True! The parameters of a vectorizer dictate the transformations applied to the text. Those transformations will then impact the performance of a model. As such, a vectorizer must be fine tuned in relation to the modelling objective. flip card

Name a few potential causes for underfitting, as well as few approaches to combat it.

Underfitting occurs when the model is unable to capture and learn a structure in the data. The model could be too simplistic, or the data not sufficiently informative. In that case, you could choose a more complex model or do some feature engineering.

What is vectorization and why must text be vectorized before modelling?

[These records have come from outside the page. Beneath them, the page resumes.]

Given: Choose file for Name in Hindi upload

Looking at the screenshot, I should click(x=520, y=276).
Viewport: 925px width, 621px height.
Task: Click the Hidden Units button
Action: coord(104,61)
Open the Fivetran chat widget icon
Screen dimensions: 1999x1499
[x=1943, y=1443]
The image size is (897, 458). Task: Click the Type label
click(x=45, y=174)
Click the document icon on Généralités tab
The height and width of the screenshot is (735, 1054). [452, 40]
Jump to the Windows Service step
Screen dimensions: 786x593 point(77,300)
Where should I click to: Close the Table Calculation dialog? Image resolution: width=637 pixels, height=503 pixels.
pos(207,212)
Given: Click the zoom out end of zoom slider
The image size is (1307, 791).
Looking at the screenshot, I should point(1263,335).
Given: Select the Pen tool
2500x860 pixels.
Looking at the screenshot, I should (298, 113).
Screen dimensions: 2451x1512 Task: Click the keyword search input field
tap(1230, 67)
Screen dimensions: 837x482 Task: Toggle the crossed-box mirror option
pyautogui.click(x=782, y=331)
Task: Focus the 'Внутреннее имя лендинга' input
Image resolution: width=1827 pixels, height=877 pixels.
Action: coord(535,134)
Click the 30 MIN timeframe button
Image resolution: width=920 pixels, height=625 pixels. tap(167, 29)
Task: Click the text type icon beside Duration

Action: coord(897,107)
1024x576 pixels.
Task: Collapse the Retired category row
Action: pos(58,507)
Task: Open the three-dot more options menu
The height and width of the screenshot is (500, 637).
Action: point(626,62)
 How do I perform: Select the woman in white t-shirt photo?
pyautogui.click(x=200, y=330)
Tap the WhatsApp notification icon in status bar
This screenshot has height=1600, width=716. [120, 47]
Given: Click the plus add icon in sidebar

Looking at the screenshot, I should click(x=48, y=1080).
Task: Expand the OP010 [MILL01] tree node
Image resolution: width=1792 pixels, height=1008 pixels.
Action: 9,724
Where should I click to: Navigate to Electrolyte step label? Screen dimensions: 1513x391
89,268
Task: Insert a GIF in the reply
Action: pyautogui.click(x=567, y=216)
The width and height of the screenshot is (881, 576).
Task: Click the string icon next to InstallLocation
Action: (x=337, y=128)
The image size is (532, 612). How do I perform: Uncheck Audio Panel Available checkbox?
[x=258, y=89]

Vectorization transform raw text into a numerical representation. It is necessary because Machine learning algorithms cannot ingest raw text data. flip card

How would you go about finding out the optimal number of clusters for your K-mean algorithm?

You can use an elbow method with a distance metric of the points assigned to their respective clusters (i.e. sum of squared distances).

What technique would you use to reduce the dimensionality of an image?

You can use the PCA to reduce the dimensionality of an image. Another possibility is to use a K-means algorithm. The number of clusters K will correspond to the number of dimensions you want your original image to be compressed to.

How would you visualize the output of a hierarchical clustering model?

You could use a Dendogram. A dendrogram is a diagram that shows the hierarchical relationship between objects. It is most commonly created as an output from hierarchical clustering.

You are doing a binary classification task, testing a patient to have a virus (e.g. COVID-19), you don't want to miss any COVID-19 case. It is ok to have some false alarms. Which performance metric should you look at?

You should be looking at the recall score. The ability to detect occurences of a class of interest.